2. Refresh 토큰으로 새 Access 토큰 요청
Access 토큰이 만료되었을 때, Refresh 토큰을 사용하여 새로운 Access 토큰을 요청합니다. 다음은 이 요청의 예시 URL과 HTTP Body입니다:
- URL: POST /auth/token
- HTTP Body:
{
"grant_type": "refresh_token",
"refresh_token": "your_refresh_token_here"
}
3. 새로운 Access 토큰으로 재요청
새로운 Access 토큰을 받아 기존 요청을 재시도합니다.
토큰 권한 없음 에러 Response
토큰의 권한이 없을 때 서버는 403 Forbidden 응답을 반환합니다. 보통 응답 Body에는 에러 메시지가 포함됩니다.
예시 Response
- HTTP Status Code: 403
- HTTP Body:
{
"error": "insufficient_scope",
"error_description": "The token does not have the necessary permissions."
}
Refresh 토큰 프론트 저장 장소
Refresh 토큰은 보안상 중요한 정보이기 때문에 안전하게 저장해야 합니다. 가장 안전한 방법 중 하나는 HttpOnly 쿠키를 사용하는 것입니다.
쿠키에 저장하기 (HttpOnly)
HttpOnly 속성을 가진 쿠키는 JavaScript에서 접근할 수 없어 XSS 공격을 방지할 수 있습니다. 쿠키 설정 예시는 다음과 같습니다:
document.cookie = "refresh_token=your_refresh_token_here; HttpOnly; Secure; SameSite=Strict";
로그인 안한 상태에서 요청 할 때
401 Unauthorized: 로그인하지 않은 상태에서 인증이 필요한 리소스에 접근하려고 할 때 사용합니다.
예시 응답
{
"status": 401,
"error": "Unauthorized",
"message": "Authentication required."
}
Refresh Token 만료 됐을 때
401 Unauthorized: Refresh token이 만료된 경우에는 사용자가 다시 인증을 해야 하므로 401 Unauthorized 상태 코드를 사용합니다.
예시 응답
{
"status": 401,
"error": "Unauthorized",
"message": "Refresh token has expired."
}
Refresh Token이 DB에 저장된 것과 다를 때 (유효하지 않은 경우)

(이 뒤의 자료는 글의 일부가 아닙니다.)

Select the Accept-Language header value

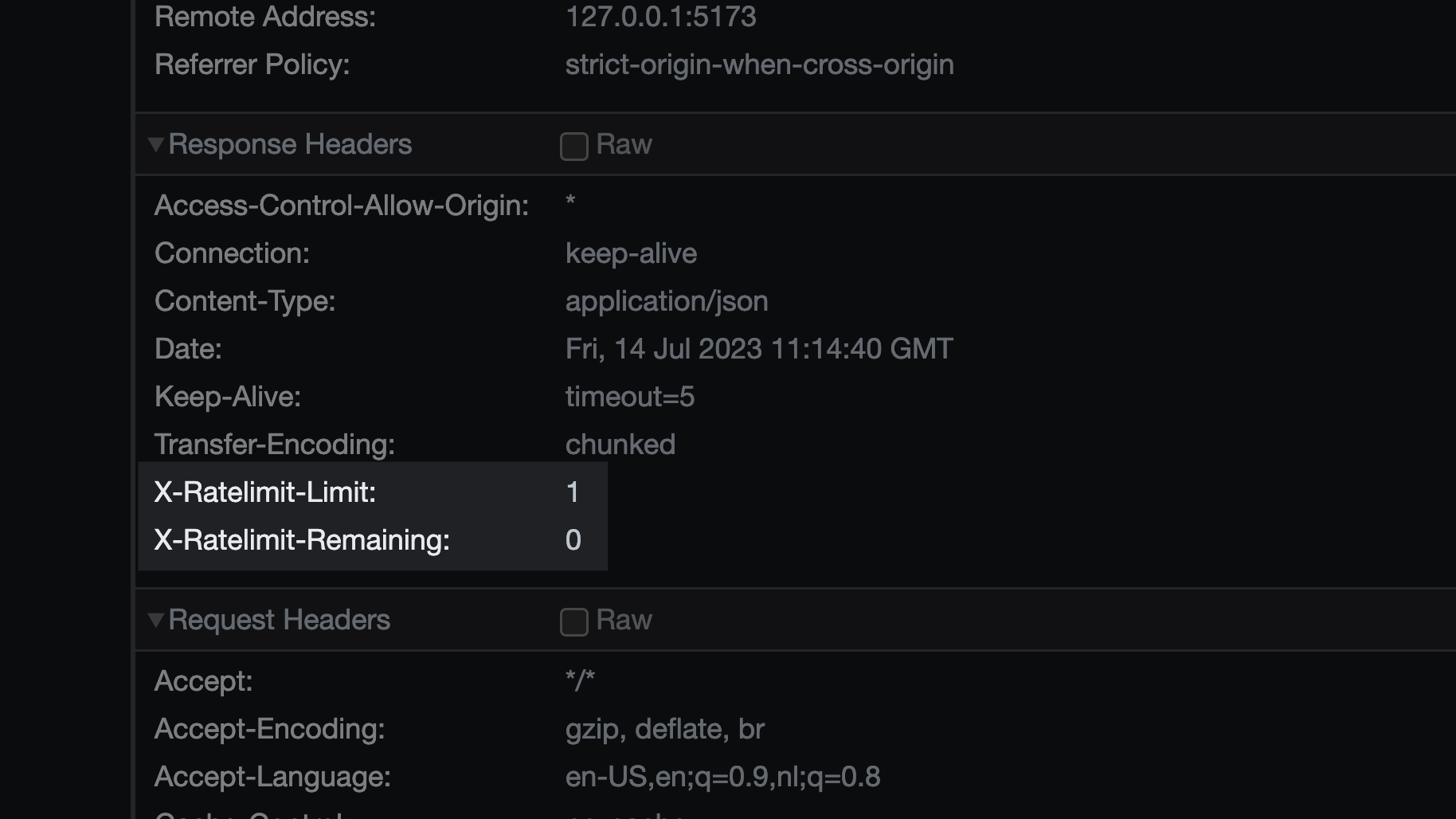point(722,776)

403 Forbidden: Refresh token이 유효하지 않거나 저장된 것과 다를 때는 접근이 금지되었음을 나타내기 위해 403 Forbidden 상태 코드를 사용합니다.
예시 응답
{
"status": 403,
"error": "Forbidden",
"message": "Invalid refresh token."
}
따라서, 상태 코드는 다음과 같이 구분됩니다:
- 로그인 안한 상태에서 요청할 때: 401 Unauthorized
- Refresh Token 만료 됐을 때: 401 Unauthorized
- Refresh Token이 DB에 저장된 것과 다를 때: 403 Forbidden